■ **Testo fornito**
• • •
Ita, primi verdetti in vista della cessione

Il 23 maggio, infatti, si chiuderà la possibilità di presentare le offerte vincolanti per rilevare l’ex-Alitalia

Ancora qualche giorno e poi, forse, un primo showdown. Manca una settimana alla conclusione della prima parte della procedura per la privatizzazione di Ita. Il 23 maggio, infatti, si chiuderà la possibilità di presentare le offerte vincolanti per rilevare l’ex-Alitalia. Al momento sul tavolo del governo ci sono tre offerte. La prima è quella della cordata guidata da Msc con la partecipazione di Lufthansa come partner industriale e risorse sul piatto per 1,3-1,5 miliardi. La seconda è quella di Certares e questo caso si parla di circa 650 milioni di euro. Infine c’è Indigo Partners, una società di private equity che ha nel suo portafoglio.
• • •
■ **Azione richiesta 1**
Nell'articolo sulla cessione di Ita, perché manca una settimana alla conclusione della prima parte della procedura di privatizzazione? Rispondi in una, due o tre frasi.
■ **Azione richiesta 2**
Prosegui l'articolo sulla cessione di Ita a partire dal punto in cui si interrompe.
Per questo lavoro i dati non sono necessari.

[Voci di dati raccolte]
• • •
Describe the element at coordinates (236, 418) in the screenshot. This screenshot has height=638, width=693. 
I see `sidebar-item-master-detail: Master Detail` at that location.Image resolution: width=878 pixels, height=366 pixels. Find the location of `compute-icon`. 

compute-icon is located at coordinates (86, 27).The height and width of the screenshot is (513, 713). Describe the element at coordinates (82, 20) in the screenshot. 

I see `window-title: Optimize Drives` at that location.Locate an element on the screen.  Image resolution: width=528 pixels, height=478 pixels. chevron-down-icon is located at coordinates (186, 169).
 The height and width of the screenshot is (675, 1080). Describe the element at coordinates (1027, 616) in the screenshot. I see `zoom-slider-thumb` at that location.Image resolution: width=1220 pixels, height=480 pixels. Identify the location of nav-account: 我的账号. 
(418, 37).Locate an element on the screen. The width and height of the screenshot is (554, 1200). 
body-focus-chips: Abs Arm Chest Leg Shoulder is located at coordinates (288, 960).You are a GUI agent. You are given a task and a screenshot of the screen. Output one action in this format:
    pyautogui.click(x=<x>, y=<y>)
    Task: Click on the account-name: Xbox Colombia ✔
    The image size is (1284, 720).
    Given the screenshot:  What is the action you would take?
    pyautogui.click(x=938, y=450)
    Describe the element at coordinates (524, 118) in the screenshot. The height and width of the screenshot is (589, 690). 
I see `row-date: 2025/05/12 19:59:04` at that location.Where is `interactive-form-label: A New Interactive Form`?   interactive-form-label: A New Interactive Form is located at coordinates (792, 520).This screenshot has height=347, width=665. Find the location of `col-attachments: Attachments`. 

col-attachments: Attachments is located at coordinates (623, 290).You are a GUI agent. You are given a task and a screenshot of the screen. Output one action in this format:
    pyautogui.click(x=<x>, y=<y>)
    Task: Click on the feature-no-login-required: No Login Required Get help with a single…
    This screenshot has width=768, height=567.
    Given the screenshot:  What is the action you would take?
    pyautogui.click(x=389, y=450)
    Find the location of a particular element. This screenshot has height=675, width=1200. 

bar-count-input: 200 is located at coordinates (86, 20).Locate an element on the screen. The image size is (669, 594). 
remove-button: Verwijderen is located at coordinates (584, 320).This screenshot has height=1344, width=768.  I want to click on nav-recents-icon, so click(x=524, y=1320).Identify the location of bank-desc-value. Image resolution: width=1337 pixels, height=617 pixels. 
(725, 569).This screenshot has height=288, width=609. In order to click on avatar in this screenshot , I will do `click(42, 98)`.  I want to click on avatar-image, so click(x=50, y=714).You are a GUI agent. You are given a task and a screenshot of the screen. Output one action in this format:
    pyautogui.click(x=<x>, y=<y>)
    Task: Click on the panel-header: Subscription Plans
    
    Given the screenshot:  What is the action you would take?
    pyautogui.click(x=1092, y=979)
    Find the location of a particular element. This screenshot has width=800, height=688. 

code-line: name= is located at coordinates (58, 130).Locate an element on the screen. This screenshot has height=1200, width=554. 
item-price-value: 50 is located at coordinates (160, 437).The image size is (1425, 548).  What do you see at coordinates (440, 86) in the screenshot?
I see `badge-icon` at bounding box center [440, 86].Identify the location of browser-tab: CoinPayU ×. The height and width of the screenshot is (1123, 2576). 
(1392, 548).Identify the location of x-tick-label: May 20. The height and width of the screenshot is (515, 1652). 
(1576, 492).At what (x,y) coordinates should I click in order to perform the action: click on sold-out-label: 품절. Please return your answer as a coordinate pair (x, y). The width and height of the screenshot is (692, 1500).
• • •
■ **Risposta 1**
Il 23 maggio si chiuderà la possibilità di presentare le offerte vincolanti per rilevare l'ex-Alitalia. Quella data segna la fine della prima parte della procedura.

■ **Risposta 2**
La scorsa settimana, ascoltato in audizione alla Camera, il ministro dell’Economia Daniele Franco, azionista al 100% della compagnia nata sulle ceneri di Alitalia, ha dato la tabella di marcia, ribadendo di voler chiudere i giochi entro giugno e individuare il compratore finale prima dell’estate. Tornando alla gara, i criteri per la selezione del vincitore saranno sostanzialmente due: il primo la valutazione economica della società; il secondo la prospettiva industriale. Questo per mettere al riparo un asset comunque strategico per il paese da eventuali tentativi di speculazione finanziaria.

Intanto, arriva una piccola soddisfazione. Ita si è aggiudicata ieri il prestigioso riconoscimento di Miglior Compagnia Aerea per Viaggiatori d’Affari – Corto e Medio Raggio durante la premiazione dell’Ima – Italian Mission Awards, l’evento organizzato dalla casa editrice Newsteca, che si è svolto al Museo Nazionale della Scienza e della Tecnologia di Milano.